Bereitgestellter Text
# Mountainbike Wochenende/ Taunus



## Benjamin2013 (17. Juli 2013)

Wer fährt am Wochende im Taunus regelmäßig Mountainbike ?
Bin Kein Profi habe Interesse an regelmäßigen Touren.
Kenn mich im Taunus nicht aus suche gleichgesinnte Anfänger ;-)


----------



## Schwarzer Kater (19. Juli 2013)

Da fahren ´ne ganze Menge Leute. Um gleichgesinnte Mitfahrer zu finden, solltest du vielleicht schreiben, wo im großen Taunus du fährst und was du gern fährst.


----------



## MTB-News.de




----------



## Karlina (11. August 2013)

Hallo, ich finde das Thema (Wochenende eben..) gut und wäre froh, wenn es hier "oben" bleiben würde durch regelmäßige konkrete Angebote wie bei den Feierabendlern, wäre auch froh über Anschluss an WE Fahrer (Plural, möchte lieber in einer kleineren Gruppe mitfahren als im Duett, da ich sonst immer sprechen muss bzw mich zur Unterhaltung verpflichtet sehe, und ich möchte mich lieber auf's Treten und Meditieren ;-) konzentrieren, gebe gerne meinen Senf in der Gruppe mal dazu und so. Aber wer einmal mit einem Fremden in einem Ritt hoch ist "in gepflegter Konversation", der weiß was ich meine....

Einträge
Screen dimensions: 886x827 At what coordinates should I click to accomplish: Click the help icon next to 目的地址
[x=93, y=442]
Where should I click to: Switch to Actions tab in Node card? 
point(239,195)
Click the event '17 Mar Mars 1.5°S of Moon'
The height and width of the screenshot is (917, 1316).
--
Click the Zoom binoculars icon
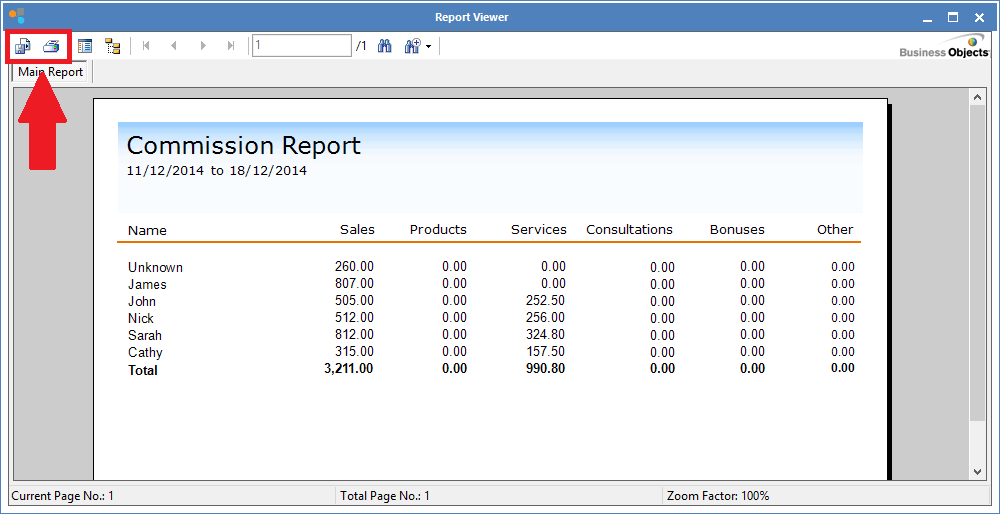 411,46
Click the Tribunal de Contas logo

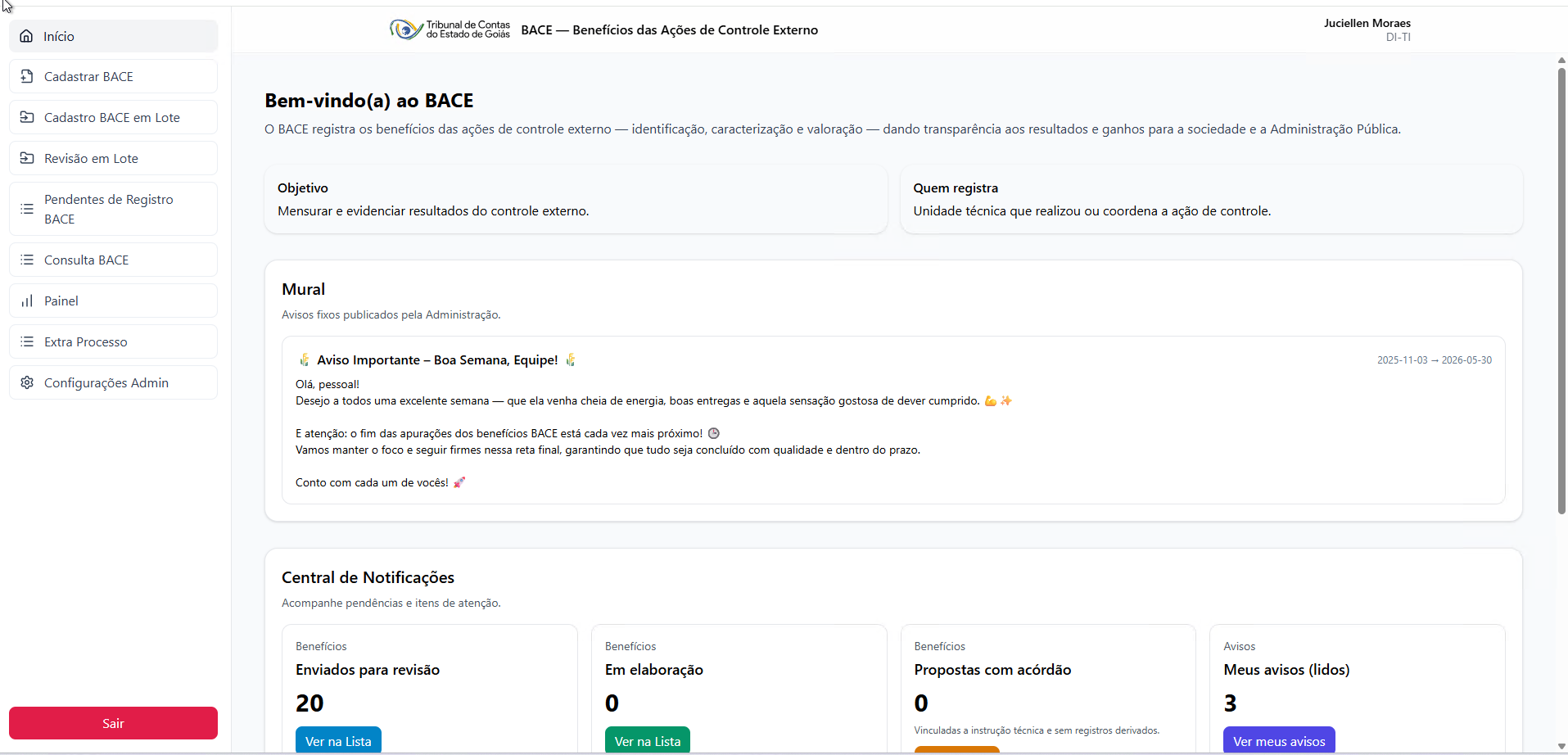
--
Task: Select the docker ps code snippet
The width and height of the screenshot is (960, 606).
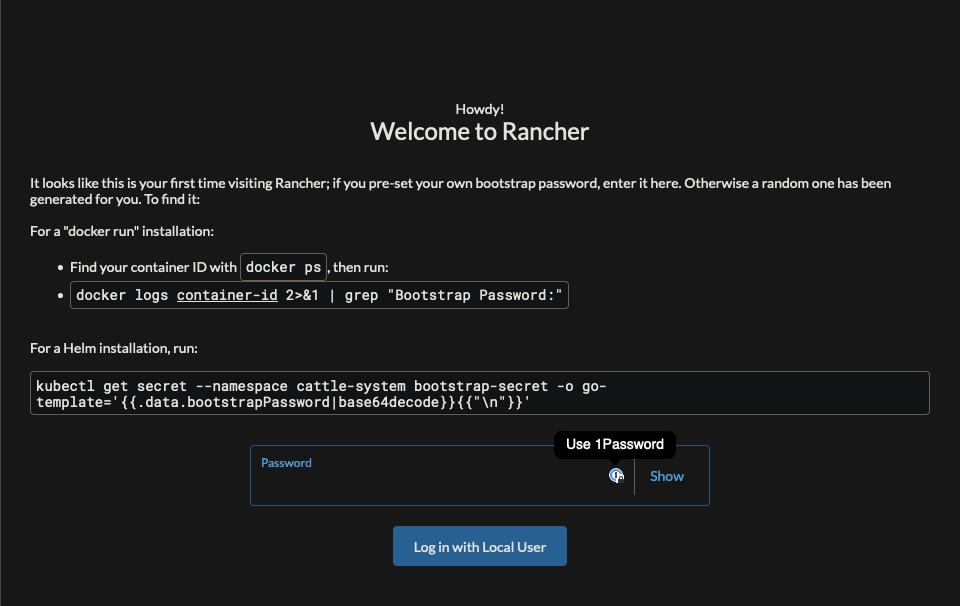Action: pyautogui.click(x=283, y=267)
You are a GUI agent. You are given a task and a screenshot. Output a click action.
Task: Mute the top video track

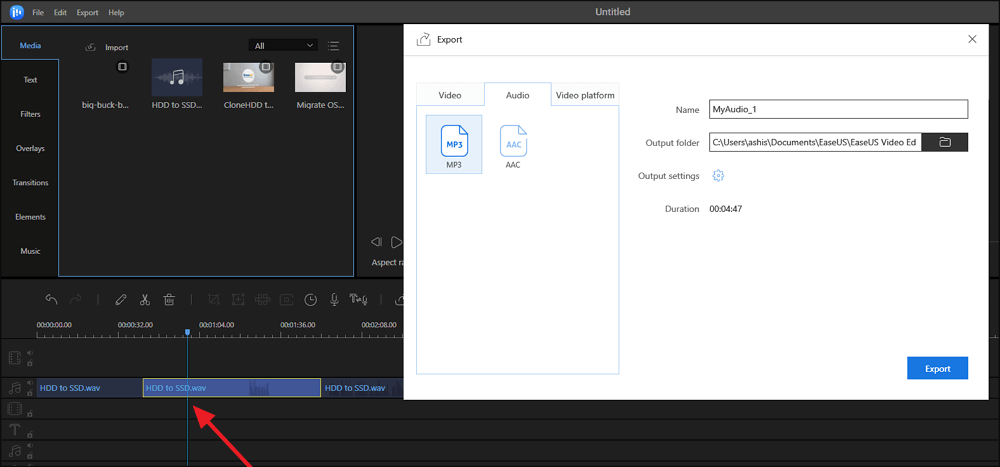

Zu erledigende Aufgaben
1. Übersetze folgenden Satz aus dem Text über Mountainbike-Touren im Taunus ins Englische: „Um gleichgesinnte Mitfahrer zu finden, solltest du vielleicht schreiben, wo im großen Taunus du fährst und was du gern fährst.“
2. Zitiere aus dem Text über Mountainbike-Touren im Taunus wortgetreu den Abschnitt, der mit den Worten beginnt, die „## Benjamin2013 (17.“ enthalten, und mit „(19. Juli 2013)“ endet.

Richtige Antworten
1. To find like-minded riding companions, you should perhaps write where in the large Taunus you ride and what you like to ride.

2.
## Benjamin2013 (17. Juli 2013)

Wer fährt am Wochende im Taunus regelmäßig Mountainbike ?
Bin Kein Profi habe Interesse an regelmäßigen Touren.
Kenn mich im Taunus nicht aus suche gleichgesinnte Anfänger ;-)


----------



## Schwarzer Kater (19. Juli 2013)